The academy’s self-stated aim is to promote civil defense education to three million people within three years. This number comes from a compromise between the ideal that “each household should have one [person] who has the knowledge,” which was judged “impossible,” and the ideal that ten times as many people as those active in the military should be trained, according to Puma Shen (沈伯洋), the co-founder, who spoke to us during a basic session in Taipei last Saturday.
However, almost seven months after Tsao’s announcement, there remains an extremely long way to go if the three million figure is to be achieved. “Right now we’ve had 3,000 [people], and this month will be [up to] 5,000,” Shen told us, while also being quite open about why bridging that gap will be very difficult. “Just my wild guess,” he said, “I think when we reach 200,000 or 300,000 that will be a challenge to us. Because certain groups of people are very willing to do this kind of stuff, but when they have all [been] trained, there are big groups of people who are apolitical, don’t care about politics, and they really need to learn this kind of stuff but they don’t have the motivation.”
This chimes with the experience of interviewing participants on Saturday. The people we spoke to had become worried about Taiwan’s situation following the war in Ukraine, but they also were clearly more politically engaged than the average person. Illustrating the point quite neatly, one particularly eloquent participant we spoke to, 23-year-old Emily Chen, turned out to be the assistant of a Taiwanese legislator.
This gets onto the next potential obstacle in Kuma’s way: The potential for internal disagreement making the job harder.

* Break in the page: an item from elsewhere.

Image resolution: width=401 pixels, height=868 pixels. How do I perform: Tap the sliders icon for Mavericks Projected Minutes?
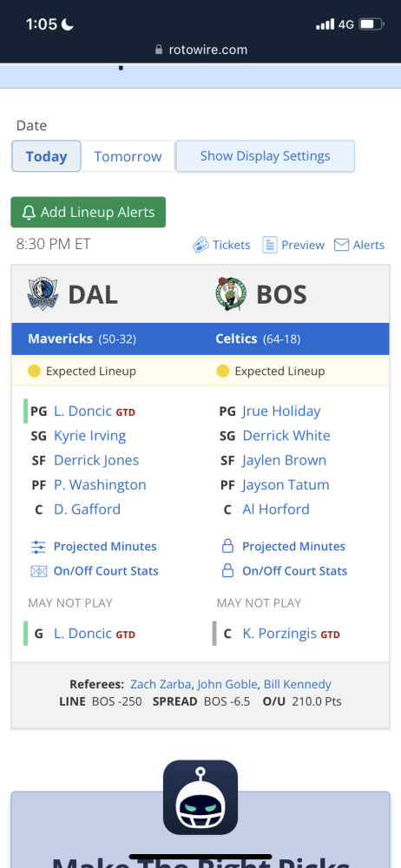click(x=39, y=547)
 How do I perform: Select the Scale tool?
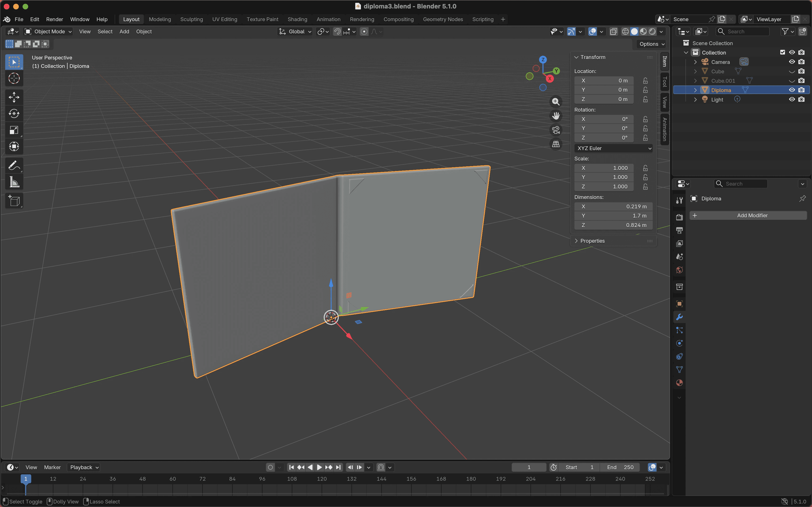14,130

On top of practical training such as how to tie a tourniquet and identify the opposing armies’ uniforms, the basic course we saw on Saturday focused on identifying disinformation in order to preserve Taiwanese unity. In doing this it offered two main categories for disinformation: Outright “fake news,” and “narratives,” both coming from the Chinese government and being spread through Taiwanese social media. The first category is relatively uncontroversial, but harder cases in the second depend on your perspective and can cause important disagreement. Who, for instance, is to decide what is too much bigging up the Chinese military, or talking down the Taiwanese military (an area of thought that the basic class we saw focused on)?
Shen’s solution to this is “transparency and disclosure.” He points out, “We never really hide our stance. So for me I’m definitely not [pro]-China. I’m not anti-China. We always talk about the [Chinese Communist Party], it’s not about the Chinese people. But I just don’t agree with what the Chinese government does.” And from here, he says what’s important is identifying the source of information and providing an alternative narrative, rather than saying a narrative is outright wrong.

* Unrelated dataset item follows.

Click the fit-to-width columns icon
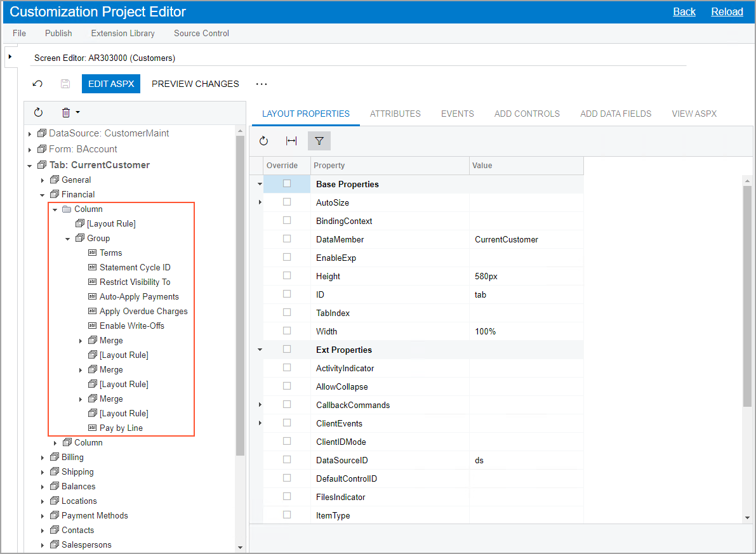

The content of the basic session reflected this. There was very much an emphasis on the positive when it comes to Taiwan’s ability to defend itself — and participants we spoke to said they were more optimistic after the session than before it. But whether this is what everyone in Taiwan wants to hear is open to question: One of the YouTube channels cited as pushing the wrong kind of narrative — CtiTv (中天電視) — has more than three million followers. (CtiTv’s broadcast news license was not renewed by the government in 2020 amid allegations of editorial interference by the Chinese government.)

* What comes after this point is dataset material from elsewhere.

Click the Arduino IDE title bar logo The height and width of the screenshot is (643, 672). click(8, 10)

The difficulty almost certainly does not end there, either. Kuma plans to expand its reach with online classes starting in the coming months. But Shen told us it is also wants to negotiate with Taiwan’s government about the possibility of working with schools (by giving them teaching materials, rather than having their instructors go in directly). Along with universities, which they already work in, this could be the source of over a million participants, but it could also be another site of controversy — particularly as Kuma is a social enterprise, hoping to make a small profit at some point (albeit right now Shen says it is losing money on every session.)
None of this is to say that Kuma’s task is impossible. In person it looked well organized and well staffed. But while its point that “the will of the people to resist will determine the outcome of the war” sounds like a simple premise, like anything that tries to pull millions of people in the same direction, it’s a major task. On Saturday, we watched a room full of around 45 enthusiastic young people giving up their free time to do what they think is the right thing to do for Taiwan. But this doesn’t mean that millions of people will immediately be ready to hop on board. There is still a long way to go.